Eran muy amigos de cristianos, porque ellos mismos iban a las mazmorras a visitar a los cautivos, y los consolaban, daban limosnas y les enviaban de comer; y por estas y otras muchas causas eran tan queridos de todo el reino.
Jamás en ellos se halló temor, aunque se les ofreciesen casos muy arduos. Daban tanto contento con su bizarría y nobleza, que las damas y toda la gente no apartaban su vista de ellos.
No menos galas llevaban los gallardos Alabeces.
Procuraron mostrar su valor los Zegríes, porque alancearon ocho toros muy bien, sin recibir daño ningún Zegrí, ni los caballos.
A la una de la tarde ya estaban corridos doce toros, y el rey mandó tocar los clarines y dulzainas, que era señal para que todos los caballeros que habían de jugar, se juntasen en el mirador, y juntos, muy gozoso el rey les hizo dar colación.
Lo mismo hizo la reina a sus damas, las cuales tenían galas y trajes nunca vistos, a que daba más ser la hermosura de quien los tenía puestos.
Llevó la reina una rica marlota de brocado, con muy ricas labores de oro y pedrería fina. Tenían un tocado muy costoso, y encima de la frente una rosa encarnada, y enmedio de ella un carbunclo precioso.
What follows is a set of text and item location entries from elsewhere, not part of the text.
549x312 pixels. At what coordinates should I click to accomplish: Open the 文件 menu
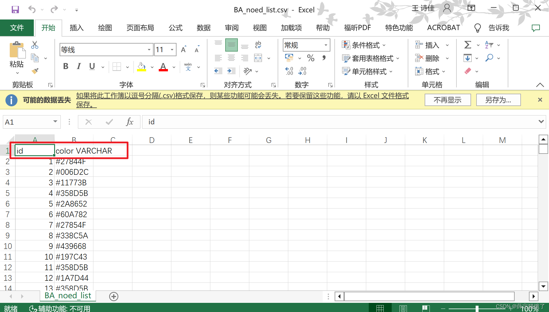[17, 28]
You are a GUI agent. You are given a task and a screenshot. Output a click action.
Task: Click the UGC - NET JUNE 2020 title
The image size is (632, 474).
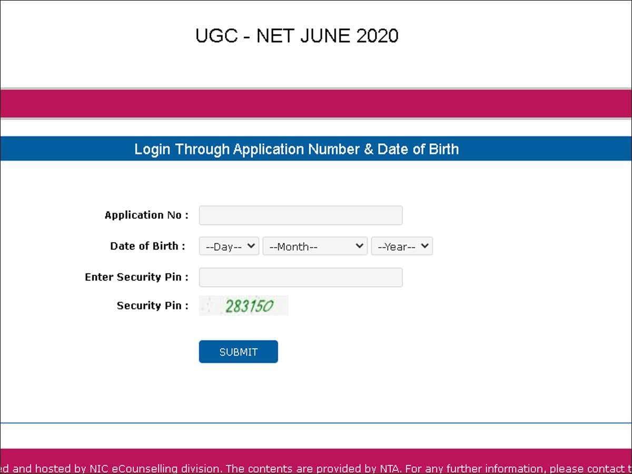click(297, 36)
En volviendo el rostro la reina, era tanto el resplandor y claridad que echaba de sí el carbunclo, que quitaba la vista a quien lo miraba.
La bella Daraja salió de azul, la marlota de damasco picada, forrada de tela de plata, que descubría por las picaduras la fineza de la tela. En el tocado dos plumas, una azul, y otra blanca, divisa de los Abencerrajes; estábale muy bien la gala, por ser hermosa, que ninguna dama podía competir con ella.
Galiana de Almería salió con un vestido de damasco blanco con una labor peregrina; la marlota forrada en brocado morado, con unas cuchilladas grandes; su tocado era de artificio. Entendíase bien de esta dama, en su traje, cuán libre vivía de amor, aunque sabía que Abenámar la amaba mucho, y deseaba servir.
Fátima salió de morado (no imitando a Muza en la librea, porque estaba desengañada de que Muza amaba a Daraja, y se empleaba en servirla): la ropa era costosa, por ser de terciopelo, forrada en tela blanca de brocado; el tocado era muy de ver, puesta en él una garzota verde.